▸ Excerpted passage
HA has a built-in NUT integration (Settings → Devices & Services → Add Integration → NUT). Point it at your NUT server’s IP and port. You’ll get battery charge, runtime, load, input/output voltage all as sensors. Wire them into an automation if you want a Slack message or push notification when the UPS kicks in — because your phone staying silent during a power outage is how you sleep through a 6-hour battery drain.

Prometheus + Grafana

The nut-exporter Prometheus exporter (by DRuggeri) scrapes upsc output and exposes it on :9995/metrics. Add it to your Compose stack:

docker-compose.yml
nut-exporter:
image: druggeri/nut_exporter:latest
container_name: nut-exporter
restart: unless-stopped
ports:
- "9995:9995"
environment:
- NUT_EXPORTER_SERVER=nut-upsd
- NUT_EXPORTER_USERNAME=readonly
- NUT_EXPORTER_PASSWORD=readonlypw

Then scrape it in your Prometheus config and build a dashboard. Watching battery runtime trend down over years tells you when it’s time to replace the cells — usually around the 3-year mark for VRLA batteries, though the cheap ones start lying to you earlier.

Proxmox UPS Integration

Proxmox has native UPS support in the Datacenter → UPS section, or you can run upsmon directly on the PVE host. The smarter approach is a custom SHUTDOWNCMD that gracefully shuts down VMs before the host goes down:

/usr/local/bin/proxmox-ups-shutdown.sh
#!/bin/bash
for vmid in $(qm list | awk 'NR>1 {print $1}'); do
qm shutdown $vmid --timeout 60
done
sleep 30
/sbin/shutdown -h now

Point SHUTDOWNCMD at that script. Your VMs get 60 seconds to flush writes, then the host shuts clean. Adjust the timeout based on how long your battery realistically lasts past the LOWBATT threshold.


NUT vs. apcupsd

If you’ve been around long enough, you know apcupsd. It’s been handling APC UPS monitoring since the mid-90s and it works fine — if you have APC hardware and only one host.

Here’s the honest comparison:

NUTapcupsd
Vendor supportAPC, CyberPower, Eaton, Tripplite, ~150 moreAPC only
Multi-hostNative (upsd + upsmon)Limited (apcupsd network mode is clunky)
Driver modelPluggable, maintained upstreamMonolithic
Home AssistantNative integrationCommunity workaround
Config complexityHigherLower
CommunityActiveQuiet but stable

If you bought a CyberPower or Eaton because the APC was $40 more at Best Buy, NUT is your only real option anyway. For pure APC shops, apcupsd gets the job done with less ceremony. But for a heterogeneous home lab, NUT wins by default.


The Shutdown Sequence: Don’t Wing This

The whole point of this exercise is a clean shutdown when power fails. Map it out explicitly:

  1. UPS goes on battery → upsd detects state change within POLLINTERVAL seconds
  2. upsmon on all hosts receives OB (on battery) notification
  3. Battery drains to threshold → upsd reports LB (low battery)

▸ Data for review
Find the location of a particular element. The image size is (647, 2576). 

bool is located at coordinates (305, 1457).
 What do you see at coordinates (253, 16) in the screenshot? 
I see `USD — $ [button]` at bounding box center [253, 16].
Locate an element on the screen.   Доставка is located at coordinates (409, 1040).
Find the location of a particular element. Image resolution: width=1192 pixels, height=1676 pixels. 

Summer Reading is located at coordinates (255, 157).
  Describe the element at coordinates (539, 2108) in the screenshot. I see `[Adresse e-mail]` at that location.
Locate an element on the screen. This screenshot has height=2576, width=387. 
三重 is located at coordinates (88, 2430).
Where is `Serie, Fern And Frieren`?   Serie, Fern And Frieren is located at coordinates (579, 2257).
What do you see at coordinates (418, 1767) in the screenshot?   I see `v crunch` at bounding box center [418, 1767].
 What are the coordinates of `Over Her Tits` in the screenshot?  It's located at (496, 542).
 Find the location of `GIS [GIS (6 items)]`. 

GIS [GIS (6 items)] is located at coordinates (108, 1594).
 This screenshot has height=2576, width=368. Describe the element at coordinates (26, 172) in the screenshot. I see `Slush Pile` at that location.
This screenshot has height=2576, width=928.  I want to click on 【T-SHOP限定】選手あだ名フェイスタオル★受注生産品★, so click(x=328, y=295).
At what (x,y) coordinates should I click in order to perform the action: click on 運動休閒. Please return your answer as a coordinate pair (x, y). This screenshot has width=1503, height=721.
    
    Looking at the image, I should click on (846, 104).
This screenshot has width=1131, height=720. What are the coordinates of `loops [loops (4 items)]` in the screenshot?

▸ Task list
a) Repeat the UPS monitoring article from "Point SHUTDOWNCMD at" up to and including "only one host.".
b) Which UPS vendors does the UPS monitoring article name as supported by NUT?
c) Write the next part of the UPS monitoring article, starting after its final numbered step.

▸ Task responses
a)
Point SHUTDOWNCMD at that script. Your VMs get 60 seconds to flush writes, then the host shuts clean. Adjust the timeout based on how long your battery realistically lasts past the LOWBATT threshold.


NUT vs. apcupsd

If you’ve been around long enough, you know apcupsd. It’s been handling APC UPS monitoring since the mid-90s and it works fine — if you have APC hardware and only one host.

b) APC, CyberPower, Eaton, Tripplite

c)
  4. Slave hosts receive OB LB → execute SHUTDOWNCMD immediately
  5. Master waits for slaves to acknowledge shutdown (up to HOSTSYNC seconds)
  6. Master executes SHUTDOWNCMD
  7. NUT sends poweroff command to UPS (if supported) so it cuts power cleanly and can restart when utility power returns

Test this before you need it. Seriously. Pull the plug during a maintenance window, watch the logs, confirm every host shuts down in the right order. A UPS shutdown sequence you’ve never tested is a false sense of security wearing a power brick costume.

Terminal window
# Watch upsmon in real time
sudo journalctl -u nut-monitor -f
# Manually check UPS state
upsc myups@localhost ups.status
upsc myups@localhost battery.runtime
upsc myups@localhost battery.charge

The battery.runtime value is your countdown clock. Set LOWBATT threshold high enough that your slowest host can complete a clean shutdown within that window. Default is usually 300 seconds — if your Proxmox host with 20 VMs needs 4 minutes to gracefully shut down, that’s cutting it close.


The Bottom Line

A UPS without software watching it is just an expensive extension cord with a battery. NUT turns it into an actual protection system — one that coordinates across your whole lab, exposes metrics, integrates with HA and Grafana, and handles the thing you actually care about: making sure your data isn’t mid-write when the lights go out.

Set it up once. Test it. Then forget about it until you get the notification at 2 AM that power just blipped and everything handled it gracefully while you stayed in bed.

That’s the goal. Boring infrastructure that works.